EXCERPTED DATA:
....................
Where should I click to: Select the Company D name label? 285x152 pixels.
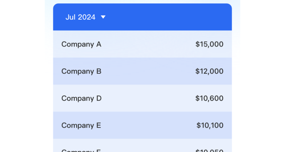82,98
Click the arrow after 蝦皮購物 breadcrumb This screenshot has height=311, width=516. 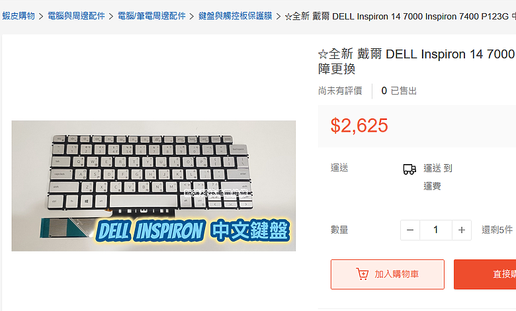[x=41, y=16]
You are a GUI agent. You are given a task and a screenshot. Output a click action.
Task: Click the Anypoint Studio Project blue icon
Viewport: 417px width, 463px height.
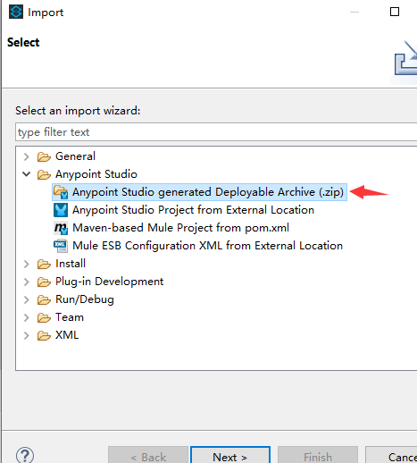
....................
THE PROBLEM:
The required output is the span of lines from the line with "Task: Click the" through the final line of the listing above, reproduced exactly, minus the pictures.

EXERCISE SOLUTION:
Task: Click the Anypoint Studio Project blue icon
Viewport: 417px width, 463px height.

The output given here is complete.